^{Рис. 8.5. Модель котранскрипционного образования dsRNA и siRNA и рекрутирование комплекса Clr4-Rik1-Сиl4-метилтрансферазы гистонов у S. pombe}

Недавно обнаружили, что Clr4 является компонентом мультипротеинового комплекса, который содержит белок Rikl гетерохроматина. Cullin E3-убиквитинлигазу и несколько других белков (Hong et al., 2005; Horn et al., 2005; Jia et al. 2005; Li et al., 2005). Далее эти ассоциированные с Clr4 белки усиливают связь между РНК и формированием гетерохроматина. Белок Rikl является членом большого семейства белков типа р propeller WD repeat, участие которых в связывании с РНК или ДНК предполагалось. Среди членов этого белкового семейства — фактор CPSF-A (Cleavage Polyadenylation Specificity Factor А), участвующий в сплайсинге пре-иРНК, и белок Ddbl (DN A damage binding 1), участвующий в связывании с поврежденной УФ ДНК. Особый интерес представляет CPSF-A, поскольку Rikl сходен по последовательности со своим предполагаемым связывающимся с РНК доменом, участвующим в распознавании последовательностей полиаденилирования иРНК (Barabino et al., 2000). Белок Ddbl, подобно белку Rikl, является компонентом комплекса Си14-Е3-убиквитинлигазы и участвует в распознавании и репарации ДНК, поврежденной УФ (Higa et al., 2003; Zhong et al., 2003). Весьма интригующая возможность заключается в том, что Rikl действует похожим на действие CPSF-A и Ddbl образом, связываясь во время сборки гетерохроматина с продуктом, произведенным RNAi (рис. 8.5).
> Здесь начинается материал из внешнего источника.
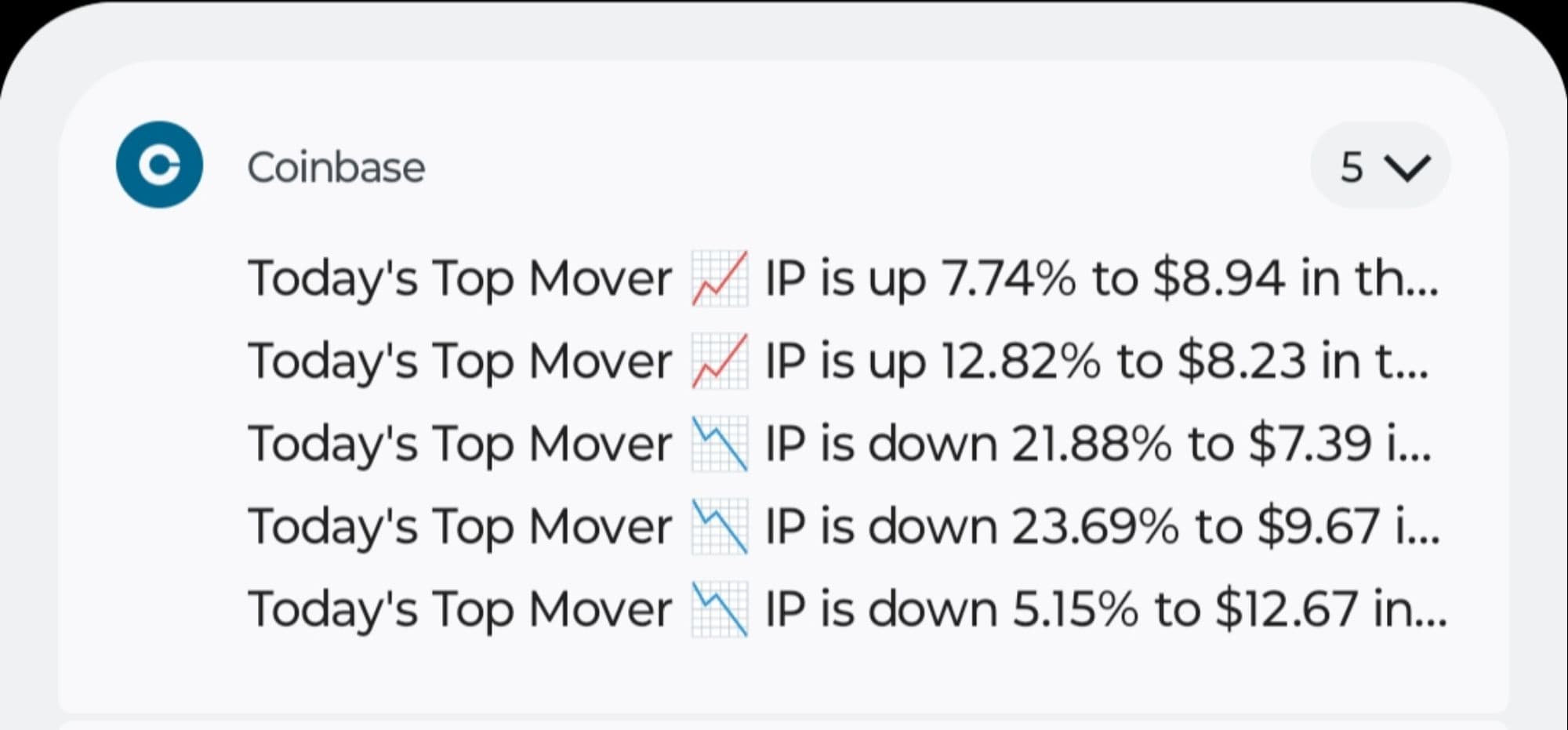Click the rising chart emoji beside the 12.82% alert

[720, 361]
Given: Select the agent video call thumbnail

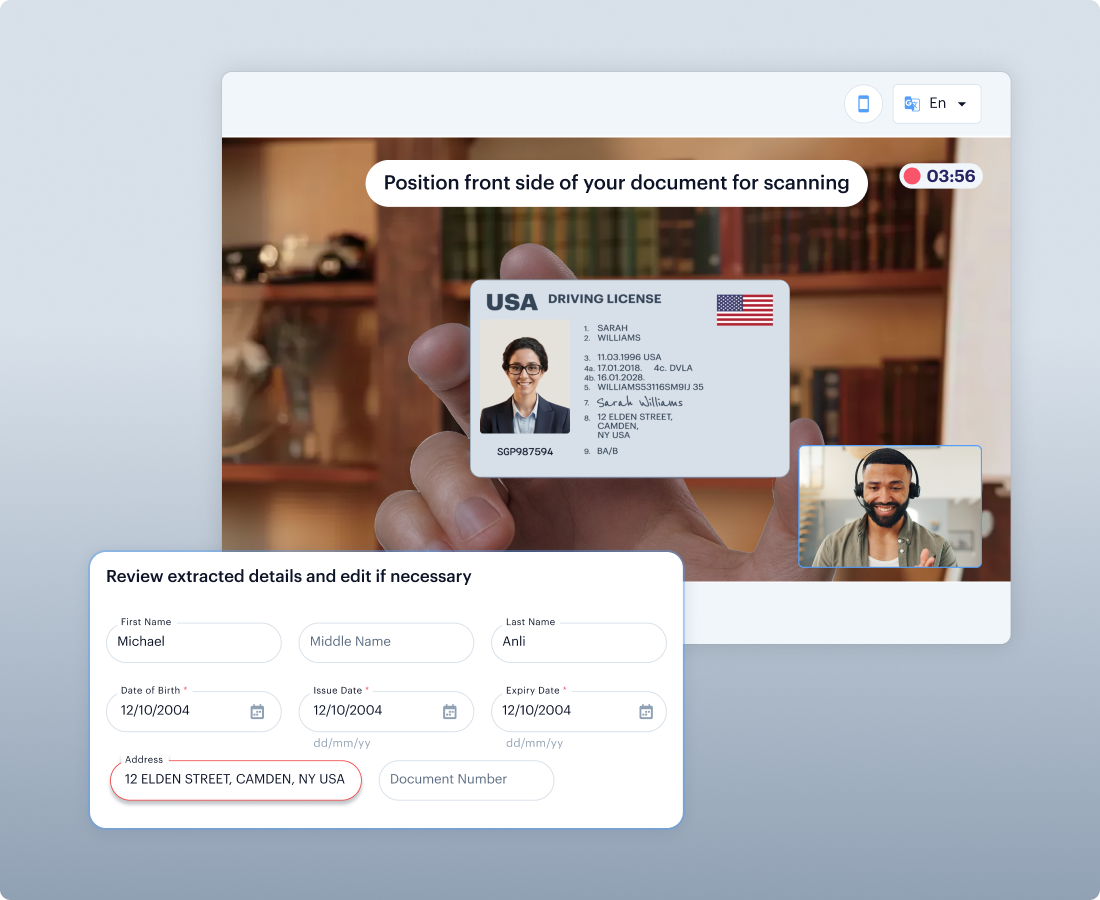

Механизм, посредством которого RNAi направляет модификации гетерохроматина у растений, сходен с таковым у дробянковых дрожжей, хотя имеются и многочисленные отличия. Наиболее важное отличие заключается в том, что у растений метилированная ДНК имеется во многих репрессивных районах гетерохроматина: в этом отношении они напоминают позвоночных, но отличаются от червей и Drosophila (Lippman and Martienssen, 2004). Четыре цикла генетического скрининга, направленного на отбор мутантов с ослабленным TGS, опосредованным РНК, выявили мутантов по HKMTs, специфичным к H3K9, и по компонентам RNAi, но они также вскрыли необходимую функцию ДНК-метилтрансфераз, SWI/ SNF-комплексов ремоделинга и новую РНК-полимеразу (Baulcombe, 2004). Этот скрининг детально описан в главе 9, но здесь мы кратко сравним этот механизм у дробянковых дрожжей и у растений.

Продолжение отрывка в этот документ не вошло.